The daily business briefing: December 26, 2017
The Trump administration proposes dropping some offshore drilling rules, holiday sales rise, and more
Trump administration proposes scrapping post-spill offshore drilling rules
The Trump administration is proposing rolling back Obama-era offshore-drilling safety rules imposed after the 2010 Deepwater Horizon oil spill in the Gulf of Mexico, The Wall Street Journal reported Monday. The Bureau of Safety and Environmental Enforcement, which regulates offshore oil and gas drilling, says the plan would save the oil industry more than $900 million over the next decade. The changes reportedly include easing rules that require oil production facilities to stream real-time data onshore, where regulators can currently access it, and scrapping a rule that only BSEE-certified inspectors monitor critical equipment like the blowout preventer that malfunctioned in the Deepwater Horizon explosion, which killed 11 people and triggered the worst oil spill in U.S. history.
Holiday sales rise at best pace in 6 years
Holiday retail sales rose at their best pace since 2011, thanks to strong consumer confidence and a healthy job market, Mastercard SpendingPulse reported. "It started with a bang in the week leading up to Black Friday," said Sarah Quinlan, a senior vice president of marketing insights at Mastercard, which tracks spending online and in stores. Retailers got help from the calendar, with shoppers getting a full weekend for last-minute buys because Christmas fell on a Monday. Sales, excluding automobiles, rose by 4.9 percent over the Nov. 1 to Christmas Eve season, up from a 3.7 percent gain last year. Online sales continued to be the driving force, increasing by 18.1 percent.
Bitcoin regains some ground lost in last week's sell-off
Bitcoin partially recovered Tuesday from last week's sell-off. The cryptocurrency rose by 10 percent to roughly $15,000 on the Luxembourg-based Bitstamp exchange. It is now up by more than a third from last week's lows near $11,000 after a nearly 30 percent Friday plunge. The digital currency had risen from under $1,000 at the start of 2017 to nearly $20,000 on Bitstamp, and even higher on other exchanges. The big gains have fueled enthusiasm for cryptocurrencies, but also stoked fears of a looming crash. "Taking profit is right, while buying into a long term projection is also right," said Andrei Popescu, Singapore-based co-founder of digital economy platform COSS. "You don’t have to be right in this market, just less wrong than the rest."
Stocks mixed at the start of post-Christmas trading
Asian shares were mixed on Tuesday, after a light day of global trading on Monday with markets in the U.S. and many other nations closed for Christmas. Japan's benchmark Nikkei 225 index edged down after closing at a 26-year high in the previous session. South Korea's Kospi lost early gains to close down by 0.5 percent, dragged down by Samsung Electronics, which lost 3 percent, and other struggling blue chips. China stocks shook off early weakness to close with gains.
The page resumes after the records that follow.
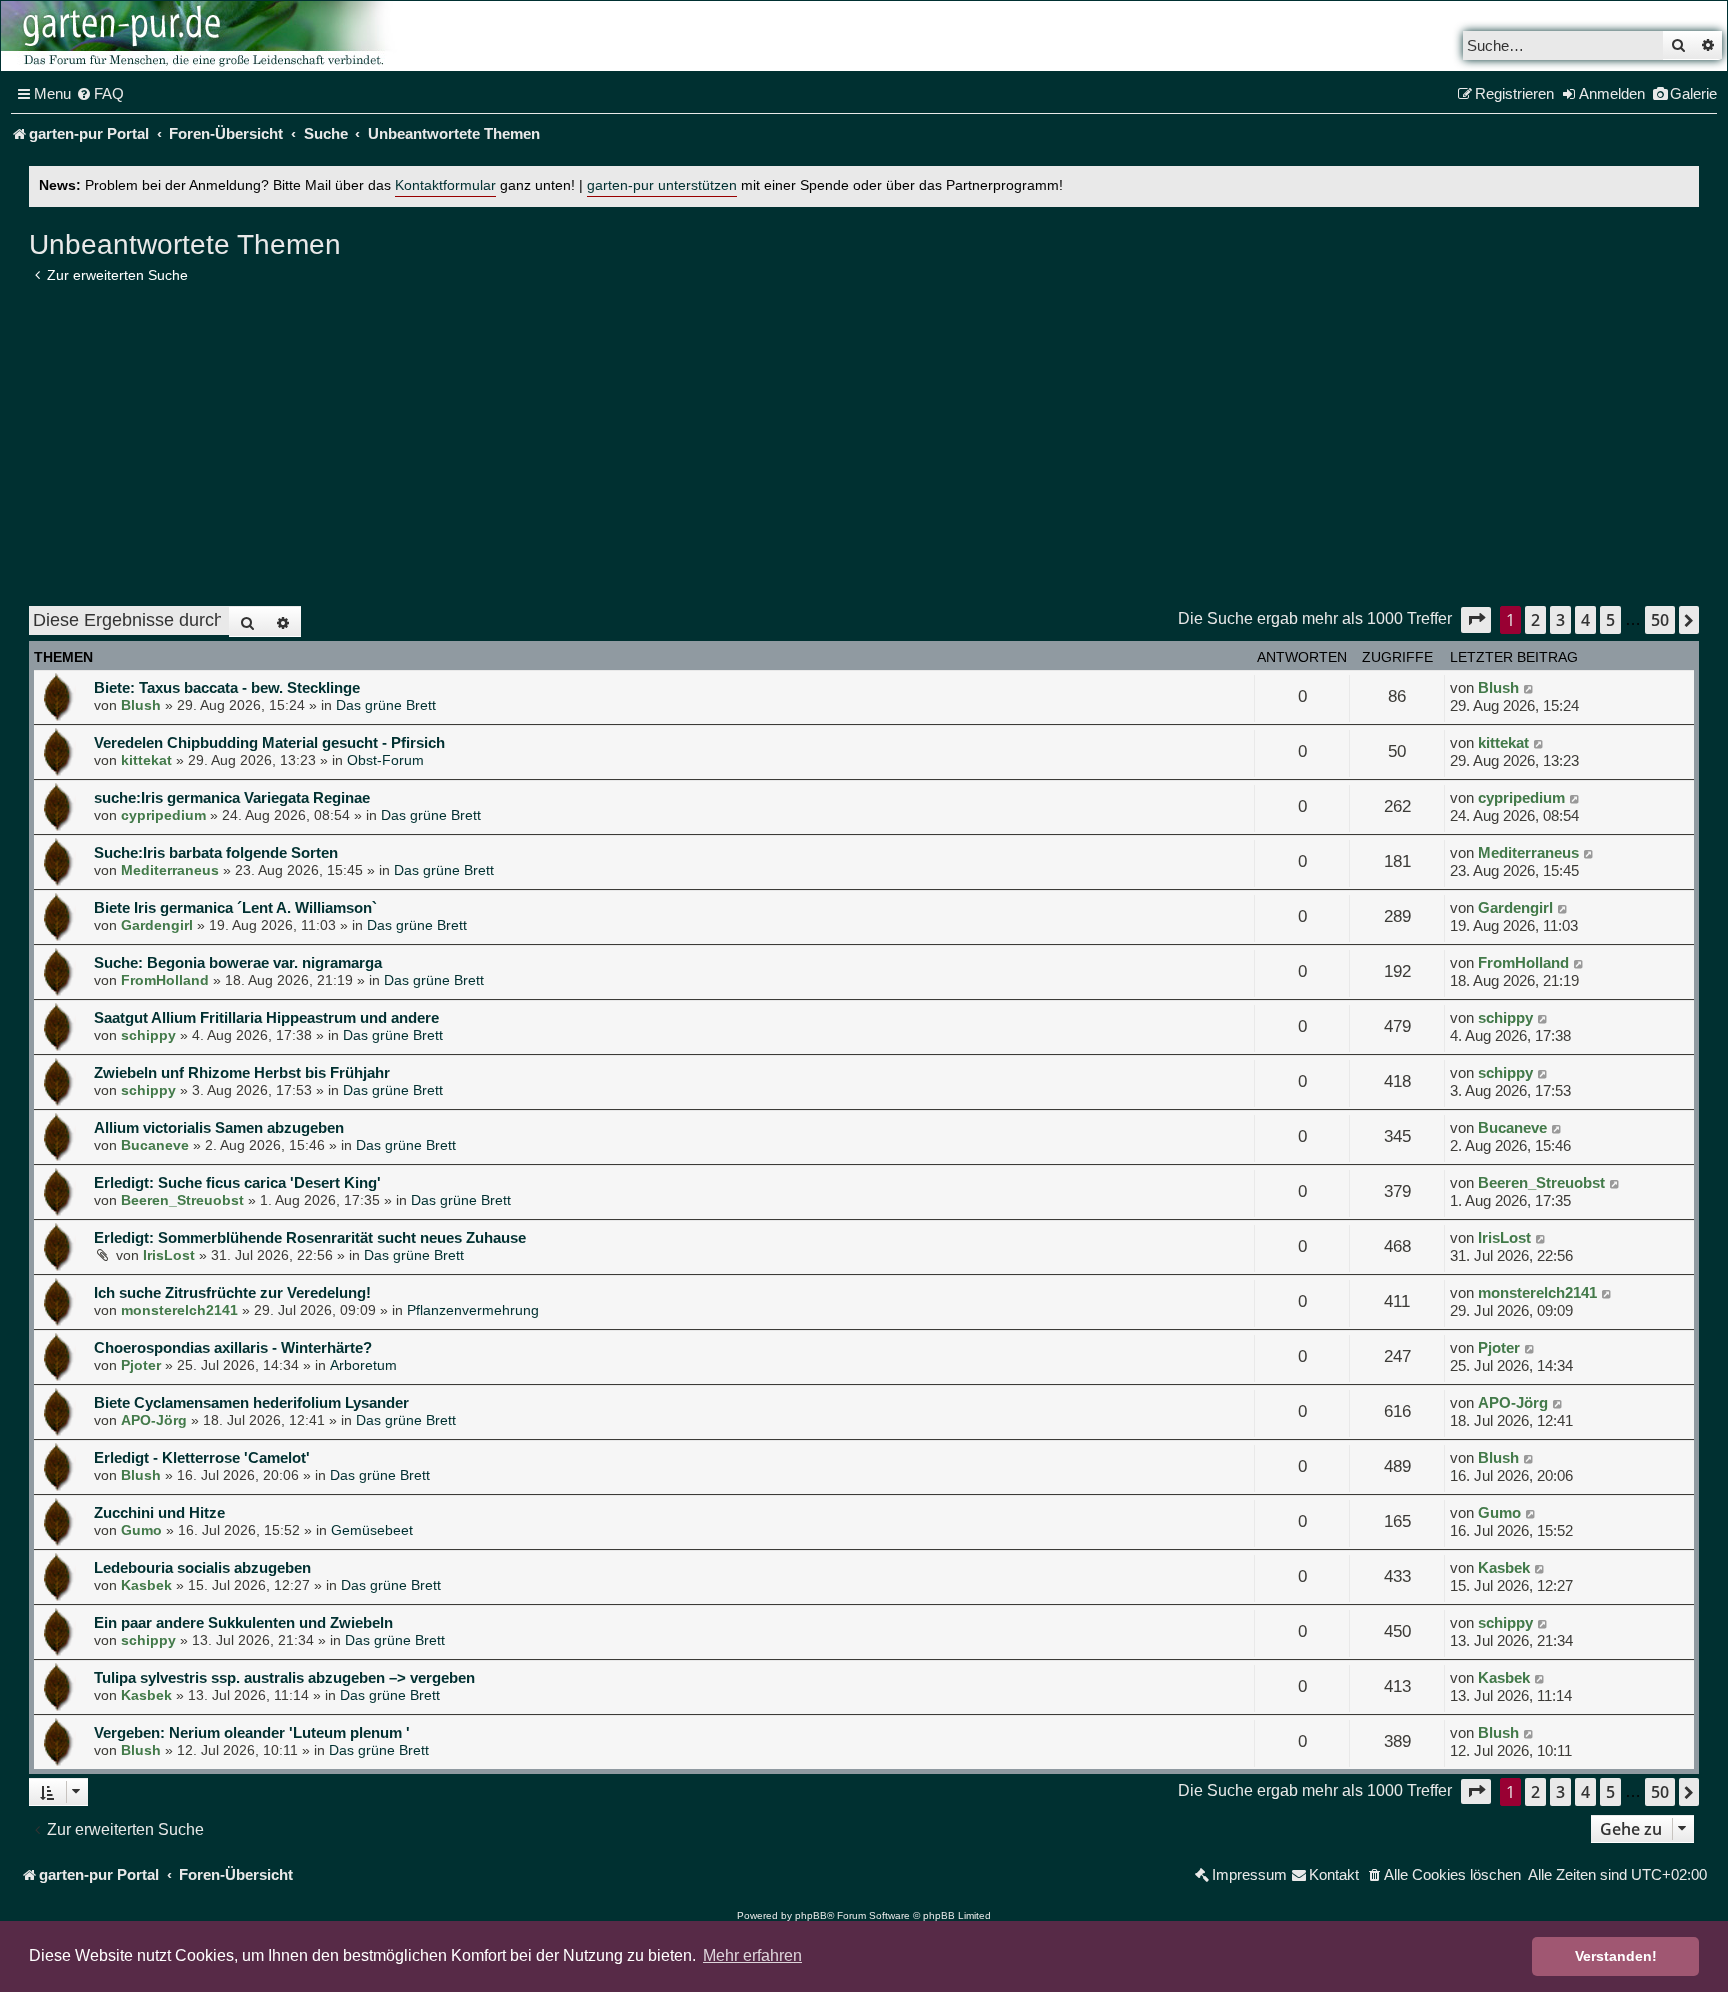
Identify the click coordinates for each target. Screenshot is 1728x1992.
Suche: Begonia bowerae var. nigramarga (238, 962)
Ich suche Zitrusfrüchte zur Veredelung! (232, 1292)
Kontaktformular (445, 185)
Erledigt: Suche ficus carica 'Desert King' (237, 1182)
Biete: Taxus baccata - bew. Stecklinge (227, 687)
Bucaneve (155, 1145)
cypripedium (163, 815)
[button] (1476, 619)
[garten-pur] (201, 36)
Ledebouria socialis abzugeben (202, 1567)
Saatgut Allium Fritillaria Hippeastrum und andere (266, 1017)
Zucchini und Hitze (159, 1512)
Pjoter (141, 1365)
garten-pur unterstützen (662, 185)
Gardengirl (157, 925)
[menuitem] (100, 94)
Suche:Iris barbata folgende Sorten (216, 852)
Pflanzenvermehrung (473, 1310)
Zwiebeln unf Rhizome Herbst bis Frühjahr (242, 1072)
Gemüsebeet (372, 1530)
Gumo (141, 1530)
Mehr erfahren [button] (752, 1955)
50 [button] (1660, 620)
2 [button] (1535, 620)
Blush (141, 705)
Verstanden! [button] (1616, 1956)
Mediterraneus (170, 870)
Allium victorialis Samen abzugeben (219, 1127)
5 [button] (1610, 620)
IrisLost (169, 1255)
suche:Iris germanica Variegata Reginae (232, 797)
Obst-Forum (385, 760)
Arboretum (363, 1365)
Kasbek (146, 1585)
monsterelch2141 (179, 1310)
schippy (148, 1035)
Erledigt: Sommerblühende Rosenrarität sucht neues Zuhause (310, 1237)
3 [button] (1560, 620)
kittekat (146, 760)
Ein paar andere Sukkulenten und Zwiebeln (243, 1622)
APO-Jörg (154, 1420)
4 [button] (1585, 620)
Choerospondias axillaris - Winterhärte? (233, 1347)
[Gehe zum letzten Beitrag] (1529, 688)
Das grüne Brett (386, 705)
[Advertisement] (864, 445)
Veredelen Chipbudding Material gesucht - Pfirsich (269, 742)
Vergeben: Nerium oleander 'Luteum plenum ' (252, 1732)
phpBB (811, 1915)
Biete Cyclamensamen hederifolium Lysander (251, 1402)
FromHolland (165, 980)
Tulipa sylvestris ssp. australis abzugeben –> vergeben (284, 1677)
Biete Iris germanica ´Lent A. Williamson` (235, 907)
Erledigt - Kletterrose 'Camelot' (202, 1457)
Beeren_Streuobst (182, 1200)
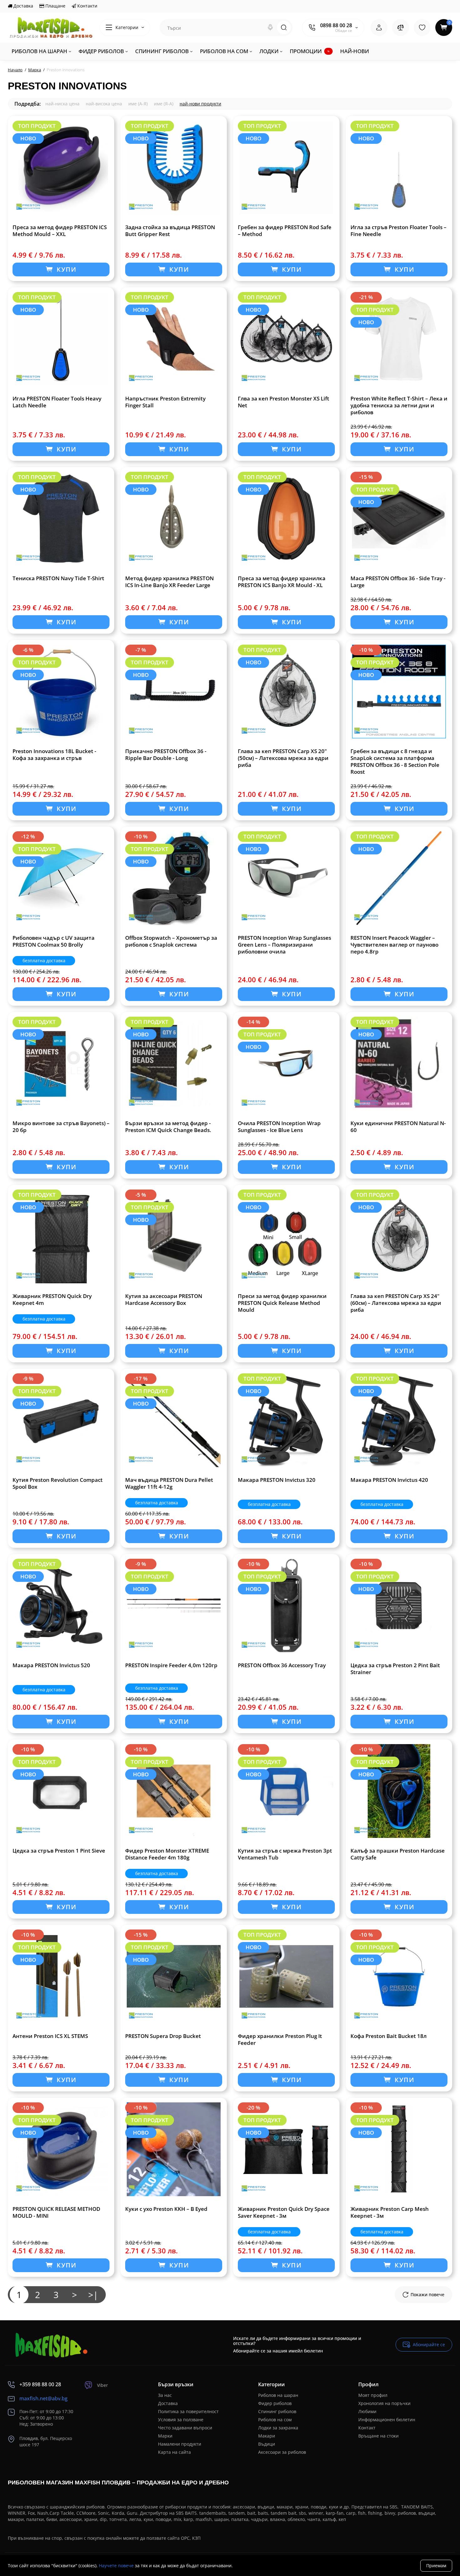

U.S. stock futures were mostly flat early Tuesday. Oil prices hovered near a two-and-a-half-year high, boosted by an ongoing pipeline outage in the North Sea.
Apple suppliers hit by report of looming iPhone X sales drop
Shares in several Apple suppliers in Asia dropped on Tuesday for the second straight day on fears of low iPhone X demand in the first quarter. The doubts were fueled by a report from Taiwan's Economic Daily that Apple could slash its sales forecast for the iPhone X in the quarter to 30 million units, down from an expected 50 million. Some analysts shrugged off the concerns. "Our work continues to suggest the March and June quarters will have a significant amount of iPhone X make-up shipments," Chicago-based Loop Capital said in a note last week, forecasting shipments of 40 to 45 million units in the first quarter of 2018. An Apple spokeswoman said the company would not comment on market rumors.